▸ **Text passage**:
Joan Jacobs Brumberg Biography



Joan Jacobs Brumberg
is a Stephen H. Weiss Presidential Fellow and Professor Emerita at Cornell University where she had a unique interdisciplinary appointment in history, human development and gender studies. She is internationally known for her research and writing about the history of American girls, including the prize-winning book Fasting Girls: The Emergence of Anorexia Nervosa As a Modern Disease  (1988) and the popular The Body Project: An Intimate History of American Girls (1997) which is a classic on college campuses. In 2004, Brumberg published Kansas Charley: The Boy Murderer, a true story of adolescent boys and violence in l9th century America which was used in the campaign against the juvenile death penalty. She wrote the introduction for Lauren Greenfield’s Girl Culture as well as Thin.

▸ **Task list**:
1. Name the books written by Brumberg that the biography mentions, leaving out any she only wrote an introduction for.
2. In the Brumberg biography, what year did Kansas Charley: The Boy Murderer come out?
3. Extend the Brumberg biography with a few more sentences, picking up after its last line.
The data after this biography is separate material and has nothing to do with it.

▸ **Dataset entries**:
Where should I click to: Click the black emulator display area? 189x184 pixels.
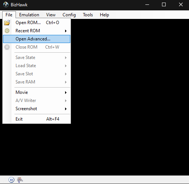coord(130,97)
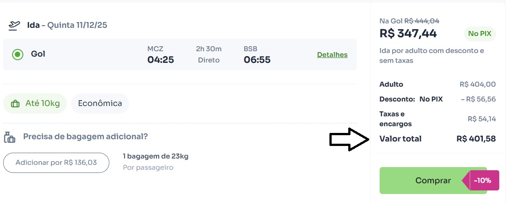Click the R$ 347,44 discounted price
Screen dimensions: 506x203
pos(408,33)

▸ **Answers by task**:
1. Fasting Girls: The Emergence of Anorexia Nervosa As a Modern Disease; The Body Project: An Intimate History of American Girls; Kansas Charley: The Boy Murderer

2. 2004

3.
Brumberg has been a guest on Today, The Oprah Winfrey Show, Fresh Air as well as many other American and Canadian television and radio programs that cover social issues concerning youth and especially girls. Her books have been translated into a number of languages and she appeared in Katherine Gilday’s Canadian Broadcasting documentary, “The Famine Within” (1990), a cultural exploration of the pursuit of thinness in North America, as well as the NOVA film (2002), “Dying to Be Thin”, a scientific investigation of eating disorders and their causes and treatment. In 2005, The Body Project  inspired a play of the same name at Horizons Theatre in Washington DC, the oldest feminist theatre company in North America.

In addition to being a fellow of the Society of American Historians, Brumberg’s has received awards from the John Simon Guggenheim Foundation, the National Endowment for the Humanities, the Rockefeller Foundation and The MacDowell Colony.  She received her B.A. from the University of Rochester and a Ph.D. in history from The University of Virginia. She is the grandmother of two teenage girls who live, as she does, in Ithaca, New York.